The Bible tells me I am to store up treasures in heaven. It tells me there are eternal rewards for decisions I make in this life and it tells me I should desire these rewards and act accordingly. And yet sometimes I feel the desire for reward is a sign of spiritual weakness rather than strength, like that is for lesser Christians and that I should grow beyond it. I struggle with the idea that I am to be motivated to obey God in this world by the promise of reward in the next. It has always struck me as wrong, as something a little bit less than noble, that I would obey God not purely and solely out of a desire to obey him, but out of a desire to increase my eternal reward. Have you ever wondered about that?
Is it wrong to be motivated by rewards? Somehow in my mind it seems like the reward must negate the joy or the purity of obedience, and especially when it comes to the way I handle money. Shouldn’t I want to give out of the joy of obedience? Shouldn’t I want to give simply because I love the God who commands me to give generously?

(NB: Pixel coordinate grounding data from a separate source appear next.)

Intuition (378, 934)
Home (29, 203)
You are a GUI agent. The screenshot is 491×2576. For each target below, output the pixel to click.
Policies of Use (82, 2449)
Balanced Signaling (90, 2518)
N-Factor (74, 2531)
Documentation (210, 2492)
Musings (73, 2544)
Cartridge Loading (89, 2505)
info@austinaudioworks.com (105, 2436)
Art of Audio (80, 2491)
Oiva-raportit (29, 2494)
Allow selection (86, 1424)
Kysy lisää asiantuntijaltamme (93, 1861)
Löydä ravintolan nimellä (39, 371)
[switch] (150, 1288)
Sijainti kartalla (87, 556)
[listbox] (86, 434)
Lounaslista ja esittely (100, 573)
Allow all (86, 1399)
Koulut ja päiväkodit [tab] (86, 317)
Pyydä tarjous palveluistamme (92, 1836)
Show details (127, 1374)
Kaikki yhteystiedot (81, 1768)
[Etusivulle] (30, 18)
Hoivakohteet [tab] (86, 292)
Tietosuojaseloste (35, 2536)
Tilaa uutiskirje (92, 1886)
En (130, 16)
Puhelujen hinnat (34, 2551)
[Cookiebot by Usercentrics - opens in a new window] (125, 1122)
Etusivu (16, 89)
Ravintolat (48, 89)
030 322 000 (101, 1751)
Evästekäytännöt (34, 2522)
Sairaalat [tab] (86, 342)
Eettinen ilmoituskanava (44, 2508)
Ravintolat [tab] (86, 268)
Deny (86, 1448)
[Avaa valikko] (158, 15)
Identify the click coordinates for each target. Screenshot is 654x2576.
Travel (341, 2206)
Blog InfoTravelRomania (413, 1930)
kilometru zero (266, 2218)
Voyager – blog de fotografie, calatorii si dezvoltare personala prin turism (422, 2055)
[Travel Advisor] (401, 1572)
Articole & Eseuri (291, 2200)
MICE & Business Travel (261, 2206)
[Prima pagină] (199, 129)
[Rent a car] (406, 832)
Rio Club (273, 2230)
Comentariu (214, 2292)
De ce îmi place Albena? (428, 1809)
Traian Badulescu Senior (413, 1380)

Randy Alcorn has helped me as I’ve pondered this. In his book Managing God’s Money, he refers to God granting eternal rewards for faithful obedience “the neglected key to unlocking our motivation” and digs up plenty of biblical proof that our Bible heroes were motivated by this kind of reward. He offers Hebrews 11:26 as a simple example: “He [Moses] considered the reproach of Christ greater wealth than the treasures of Egypt, for he was looking to the reward.” And, of course, we know that the Apostle Paul was also running with his eye on the prize—the crown that would last forever (1 Corinthians 9:25). Both men were doing the obedient thing on earth with a view to eternal reward.
Even Christ endured the cross “for the joy that was set before him” (Hebrews 12:2). He humbled himself knowing that he would soon be exalted. He, too, found his motivation in the eternal reward that would await him—in this case the glory of his Father as he is worshiped by a church washed and redeemed. This challenged me. If I maintain that it is wrong to be motivated by rewards, I am bringing an accusation against Christ, suggesting that he was wrongly motivated. And I bring that same accusation against Paul and Moses and others.